In a bitcoin system, miners and pools play games, and numerous scholars give different models: the bit coin system proposed by Eyal et al is fragile in nature, and in the actual situation, a strategy called Selfish mining exists, namely, a private block is continuously mined and not published, and the private block is published when the length of the private block is larger than that of a public chain, so that the public chain loses meaning, thereby causing the loss of computing resources of honest miners, which is the common problem of block chain branching; on the basis, Kiayias A and the like utilize the loophole to dig the bitcoin into a random game model with complete information, and the length of the main chain of the block chain is controlled by controlling the release time of the dug block. Liu X et al propose a deductive game model that calculates the expected gains of miners joining different mine pools to decide which mine pool to select. Lewenberg Y et al convert the miners' choice of joining the pools to a cooperative game model, with the same pool member being considered as a coalition, and the miners increase profits by changing the joining pools, but the article does not relate to the inter-pool attack problem. Tang et al consider the excavation game model as a prisoner's predicament model, analyze the equilibrium of playing the chess in excavation predicament, and optimize the strategy selection of miners by Zero-Determinant strategy. Fan et al regard the inter-pit game as the iterative prisoner's predicament model, and make AZD (adaptive Zero determining) strategy optimize the inter-pit game, make the pit in the bit coin system can reach the full cooperation state finally, but because the bit coin system has more than two pits in reality, can't be simply regarded as both sides ' game with the bit coin system.

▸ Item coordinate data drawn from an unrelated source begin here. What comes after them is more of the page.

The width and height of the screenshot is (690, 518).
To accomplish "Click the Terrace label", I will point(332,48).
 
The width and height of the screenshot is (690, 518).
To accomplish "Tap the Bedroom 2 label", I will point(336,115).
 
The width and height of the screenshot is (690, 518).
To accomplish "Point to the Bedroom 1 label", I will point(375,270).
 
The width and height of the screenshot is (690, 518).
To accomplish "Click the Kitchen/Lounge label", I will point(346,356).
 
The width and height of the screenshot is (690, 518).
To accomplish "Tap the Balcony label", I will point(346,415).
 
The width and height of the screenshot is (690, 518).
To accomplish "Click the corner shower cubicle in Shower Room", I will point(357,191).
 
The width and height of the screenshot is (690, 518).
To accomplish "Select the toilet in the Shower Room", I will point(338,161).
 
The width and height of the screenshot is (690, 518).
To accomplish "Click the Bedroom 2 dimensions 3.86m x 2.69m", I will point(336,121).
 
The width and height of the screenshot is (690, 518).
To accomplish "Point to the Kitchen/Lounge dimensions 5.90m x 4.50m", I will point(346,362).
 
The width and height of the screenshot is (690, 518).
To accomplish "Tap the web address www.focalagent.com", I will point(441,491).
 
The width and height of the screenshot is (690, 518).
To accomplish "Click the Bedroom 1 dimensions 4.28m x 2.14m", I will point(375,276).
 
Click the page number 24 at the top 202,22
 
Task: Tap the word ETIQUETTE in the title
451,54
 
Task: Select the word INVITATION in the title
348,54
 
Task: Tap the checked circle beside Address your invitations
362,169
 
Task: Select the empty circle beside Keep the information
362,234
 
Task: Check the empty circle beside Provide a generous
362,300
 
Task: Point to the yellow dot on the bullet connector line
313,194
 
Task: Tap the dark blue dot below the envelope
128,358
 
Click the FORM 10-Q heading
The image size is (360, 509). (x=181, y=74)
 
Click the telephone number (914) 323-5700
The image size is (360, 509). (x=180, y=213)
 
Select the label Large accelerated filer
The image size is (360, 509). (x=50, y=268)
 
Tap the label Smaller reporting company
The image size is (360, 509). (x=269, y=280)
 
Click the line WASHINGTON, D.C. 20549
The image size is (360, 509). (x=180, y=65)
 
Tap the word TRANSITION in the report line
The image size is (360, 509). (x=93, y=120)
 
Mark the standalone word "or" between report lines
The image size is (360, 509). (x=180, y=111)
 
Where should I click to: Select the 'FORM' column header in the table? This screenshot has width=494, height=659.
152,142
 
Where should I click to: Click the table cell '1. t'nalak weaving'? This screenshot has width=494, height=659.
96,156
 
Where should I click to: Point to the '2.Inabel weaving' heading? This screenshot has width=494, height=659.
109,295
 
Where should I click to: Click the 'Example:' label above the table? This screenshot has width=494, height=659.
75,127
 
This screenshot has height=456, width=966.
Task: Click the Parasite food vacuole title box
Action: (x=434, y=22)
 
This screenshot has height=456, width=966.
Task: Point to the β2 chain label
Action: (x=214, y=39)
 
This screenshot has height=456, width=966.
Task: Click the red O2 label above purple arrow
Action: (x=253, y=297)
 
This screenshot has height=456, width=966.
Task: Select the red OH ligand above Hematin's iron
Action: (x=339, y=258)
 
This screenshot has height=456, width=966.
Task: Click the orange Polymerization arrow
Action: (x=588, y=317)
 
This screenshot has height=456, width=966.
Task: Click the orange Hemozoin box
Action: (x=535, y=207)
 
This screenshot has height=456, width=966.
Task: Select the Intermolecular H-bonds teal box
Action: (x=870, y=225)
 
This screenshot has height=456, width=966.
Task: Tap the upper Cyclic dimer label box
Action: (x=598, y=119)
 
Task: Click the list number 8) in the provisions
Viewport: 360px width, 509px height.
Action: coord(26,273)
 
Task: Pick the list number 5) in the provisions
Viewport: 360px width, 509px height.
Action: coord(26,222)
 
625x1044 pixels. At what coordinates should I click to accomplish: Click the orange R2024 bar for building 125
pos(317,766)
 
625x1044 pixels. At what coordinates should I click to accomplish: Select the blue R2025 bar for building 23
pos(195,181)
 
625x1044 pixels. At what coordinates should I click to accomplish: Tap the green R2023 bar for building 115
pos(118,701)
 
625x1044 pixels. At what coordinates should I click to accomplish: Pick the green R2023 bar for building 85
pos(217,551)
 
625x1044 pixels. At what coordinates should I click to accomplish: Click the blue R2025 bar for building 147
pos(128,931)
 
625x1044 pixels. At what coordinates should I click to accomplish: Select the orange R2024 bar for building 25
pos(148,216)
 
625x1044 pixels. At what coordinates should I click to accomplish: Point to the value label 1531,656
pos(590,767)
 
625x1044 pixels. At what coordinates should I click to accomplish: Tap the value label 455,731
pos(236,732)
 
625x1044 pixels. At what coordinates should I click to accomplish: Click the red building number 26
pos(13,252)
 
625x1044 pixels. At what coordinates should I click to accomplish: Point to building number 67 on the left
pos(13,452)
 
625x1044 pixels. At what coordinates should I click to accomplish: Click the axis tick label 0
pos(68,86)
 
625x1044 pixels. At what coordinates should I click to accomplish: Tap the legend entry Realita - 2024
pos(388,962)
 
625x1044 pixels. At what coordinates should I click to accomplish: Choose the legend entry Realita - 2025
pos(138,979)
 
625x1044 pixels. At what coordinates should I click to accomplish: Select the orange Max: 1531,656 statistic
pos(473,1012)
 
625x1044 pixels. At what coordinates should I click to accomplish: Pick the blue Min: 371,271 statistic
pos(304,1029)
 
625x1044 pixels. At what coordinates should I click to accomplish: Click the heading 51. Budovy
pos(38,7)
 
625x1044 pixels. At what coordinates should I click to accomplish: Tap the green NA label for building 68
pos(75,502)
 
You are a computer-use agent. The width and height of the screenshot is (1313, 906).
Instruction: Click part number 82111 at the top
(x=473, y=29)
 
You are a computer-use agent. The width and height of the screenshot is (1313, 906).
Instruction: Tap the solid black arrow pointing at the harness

The reinforcement learning method is developed from related subjects such as control theory, statistics, psychology and the like, and can be traced back to the conditioned reflex experiment of Barplov at the earliest. However, until published in 1992 in research paper [30] of Watkins et al, the reinforcement learning method has not been widely studied and applied in the fields of artificial intelligence, machine learning, etc., and is considered as one of the core techniques for designing intelligent systems. The main idea is to realize the optimization of the strategy by the interaction and trial and error of the intelligent body and the environment and taking the feedback signal of the environment as the input. The realization of the strategy optimization requires correct strategy evaluation and strategy iteration technology, and how to correctly estimate the function value is a central problem of the strategy evaluation. Reinforcement learning is usually described by Markov Decision Processes (MDPs) with discrete state space and motion space, and similar to a policy evaluation method in dynamic programming, value functions of each state may be stored in a table form. At present, reinforcement learning has achieved many achievements in the aspects of theory and algorithm research, becomes an effective method for solving a sequential optimization decision problem, and has been successfully applied in the fields of intelligent robots, automatic control systems and the like.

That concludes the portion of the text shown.